Exercise:
What is needed is a copy of each line in the listing that contains "Open".

Records for this exercise:

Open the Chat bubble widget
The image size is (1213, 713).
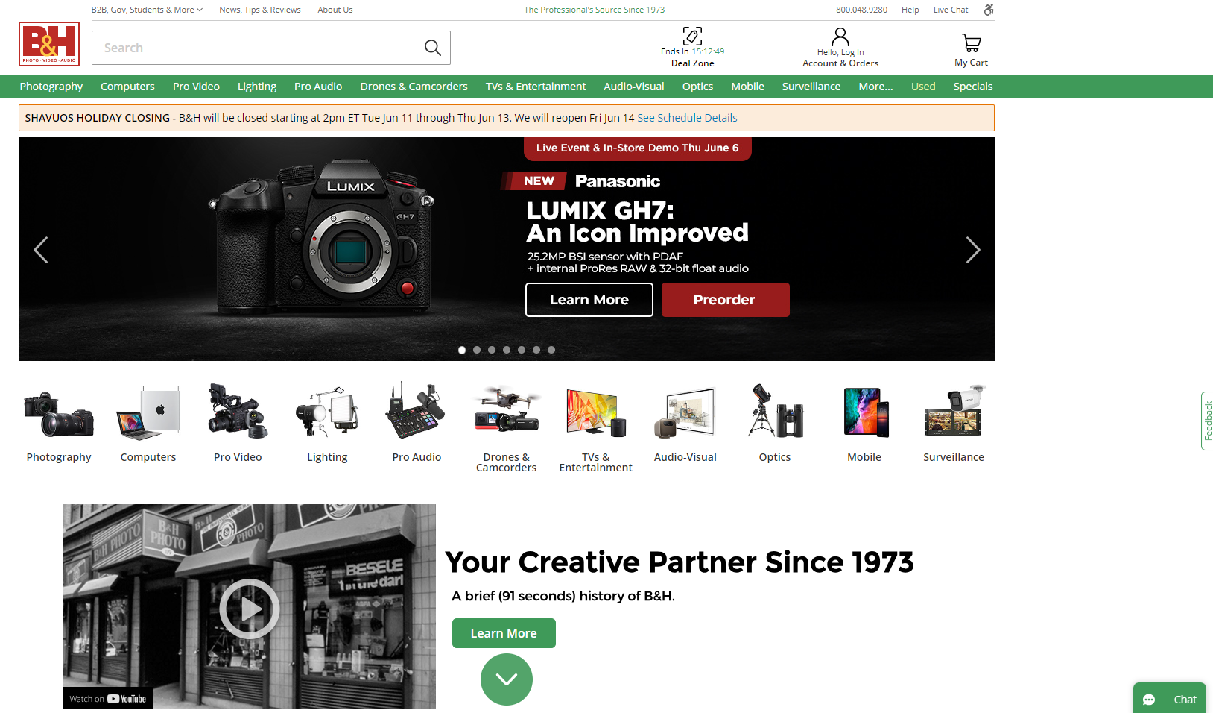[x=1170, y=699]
---
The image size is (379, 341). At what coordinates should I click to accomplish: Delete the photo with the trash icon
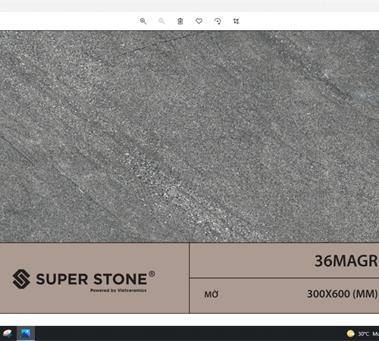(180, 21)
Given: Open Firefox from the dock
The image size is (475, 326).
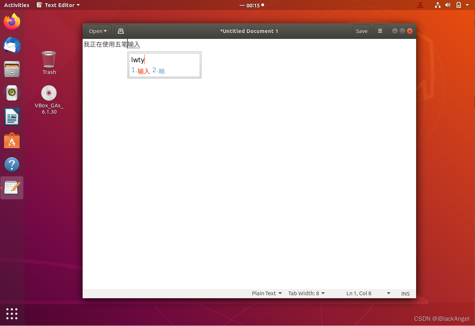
==
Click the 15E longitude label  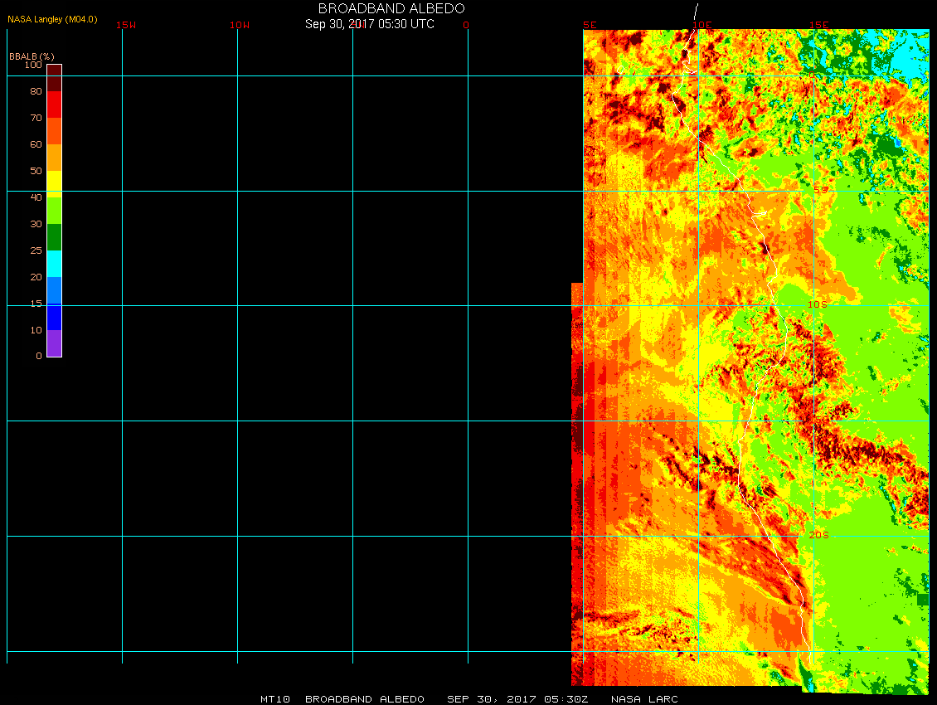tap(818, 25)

Exercise output:
Open the Chat bubble widget
Given: Open Firefox from the dock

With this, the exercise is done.